* _Text block_:
If you’ve been involved in copywriting for any length of time, you’re painfully aware of how challenging it can be to grab the attention of your desired readers.
Once you succeed there, you still have an intimidating uphill climb ahead of you. It takes hard work to keep that attention, channel desire, and close the sale.
You may have heard it said that marketers and salespeople without a system for selling are at the mercy of the prospect’s system for not buying.
A million thoughts and emotions scream for attention. Distractions seem to pop up at least once a minute. Then there’s the ever-present resistance to “being sold.” Like I said, your copy has a tough uphill battle.
But what if you could leverage the mind’s strength against itself, much like a judo master redirects the force of an opponent?
Let’s briefly consider 5 points of psychological leverage you can use in your copy. Each can strengthen your persuasive power by causing forces already active in the mind to overcome its own resistance.
1. Self-Perception
The most important factor in the buying decision is how people categorize themselves. The way they think about themselves and their place in the world affects everything they do.
To a tremendous degree, they choose products, services, and brands because of how they tie into their perception of themselves. That applies to both how they see themselves now, and how they hope to see themselves in the future.
For example, how many millions of dollars does Nike make selling equipment to people who are athletes? How many more millions do they earn from those who dream of being athletes?
Find out how your customers identify themselves. Use the insights you gain from that research to make your business and your offers more relevant to customers.
Develop serious rapport instantly by connecting with who your prospects and customers really consider themselves to be.
2. Belief
Gary Bencivenga said, “Almost everyone in the world, in every field of human endeavor, is desperately searching for someone to believe in. Be that person, and you can write your own ticket.

* _Raw data_:
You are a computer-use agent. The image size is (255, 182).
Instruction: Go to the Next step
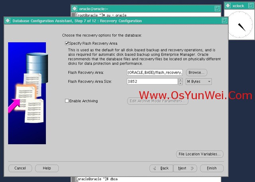tap(185, 168)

* _Jobs_:
1. In the copywriting text, what does it say takes hard work once you've grabbed readers' attention?
2. Can you carry the copywriting text forward from where it stops?
The data above is separate material, unrelated to the copywriting text.

* _Final answers_:
1. Keeping that attention, channeling desire, and closing the sale.

2.
“Belief is today’s most overlooked yet most powerful key to boosting response to any ad, in any medium. Harness it and you unleash the core atomic power for exploding response. Because the hunger for belief is so vast in every market, so deep-seated in human nature itself, you can tap into it again and again — infinitely — to make yourself and your clients rich.”
Actually be trustworthy. Then present yourself or client to your prospects and customers as an individual or business with integrity. Never abuse their trust. Never give the impression that you’d deceive them.
Finally, build whatever credibility you can, and exploit it to the fullest. Experience, education, endorsements, etc. They all make you more believable.
3. Mental/Emotional Momentum
We hear it said all the time, but you can never hear it too much: good copy, good advertising, good sales pitches all enter into the conversation that the audience already has going on inside their minds.
Hitch a ride on a train that’s already in motion. Grab onto a motivator your reader is already being driven by. The stronger the motivator, the better.
Which do you think is going to get better results: adding another voice to the noisy cafeteria of your customer’s mind, or talking with him about something he’s already thinking about, caring about, and ready to do something about?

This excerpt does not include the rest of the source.